Vazamento interno

A primeira frase pingou às três da manhã. Ah não, justo agora? Foi o que pensou o cronista. Já sabia que a gota viraria oceano.

Era curta, meio torta, sem contexto. Não a água, a frase em si. Mas estava ali, repetindo-se no ouvido, como se tivesse saído de algum cano rachado. Virou pro lado, puxou a coberta, pensou nos clientes que ainda não respondeu, na lista do mercado, em como eu estava com calor e frio ao mesmo tempo e…

Ping. Lá vinha ela de novo.

A mesma frase. Teimosa. Infiltrada. Vazando.

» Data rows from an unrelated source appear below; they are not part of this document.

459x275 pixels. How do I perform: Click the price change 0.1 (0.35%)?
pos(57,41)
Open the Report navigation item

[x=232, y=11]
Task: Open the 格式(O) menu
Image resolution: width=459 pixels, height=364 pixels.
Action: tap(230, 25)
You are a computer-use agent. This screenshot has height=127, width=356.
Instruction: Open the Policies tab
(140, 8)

Há quem imagine que a inspiração chega com trovões, clarões, sinos de igreja, entregue de bandeja por uma divindade. Nada disso. Ela escorre pelas frestas, se acumula nos cantos da casa, aparece quando não é o foco da atenção. Às vezes vem disfarçada de raiva. Em geral, chega como incômodo.

Feito mofo emocional, sabe?

Levantou da cama. Não por vontade, ou falta de sono, mas por rendição. Desceu as escadas, acendeu a luz fraca da sala, abriu o word e anotou a frase. Só pra ela parar de pingar.

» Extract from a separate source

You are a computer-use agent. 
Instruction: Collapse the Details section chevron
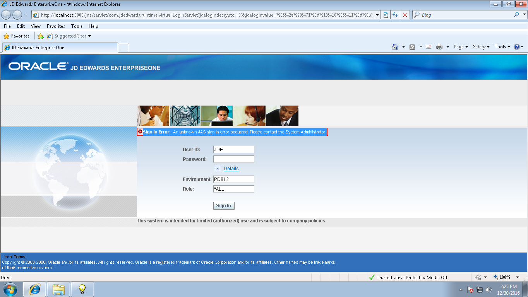click(x=217, y=168)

Mas você sabe como é, né? Goteira não respeita projeto mal feito. Se tem um furo na estrutura, ela encontra. Se não tem, ela faz. A frase encontrou companhia: um verbo, um olhar atravessado, uma conversa que escutou só o final, um cenário meio real, meio inventado. Quando viu, já era crônica.

Talvez seja sempre assim, caro leitor. O escritor não escreve porque tem algo especial a dizer. Escreve porque, se não disser, não dorme. Porque o texto insiste mais do que ele. Porque o silêncio só parece paz depois de parar de pingar.

Tem infiltração que só seca depois de virar palavra. E tem palavra carente, que só para quando chega companhia. Nem sempre é uma boa reflexão, muitas vezes é só expurgo do que não é visto com profundidade. Não adianta ignorar o que é banal. Pro cronista, basta a primeira gota brotar.

Marianna Mafe é jornalista, sócia-diretora de uma agência de marketing e apaixonada pelas palavras. Entre uma campanha e outra, com humor e reflexão, se dedica a desvendar as histórias do cotidiano que estão ao nosso redor, mas nem sempre são percebidas.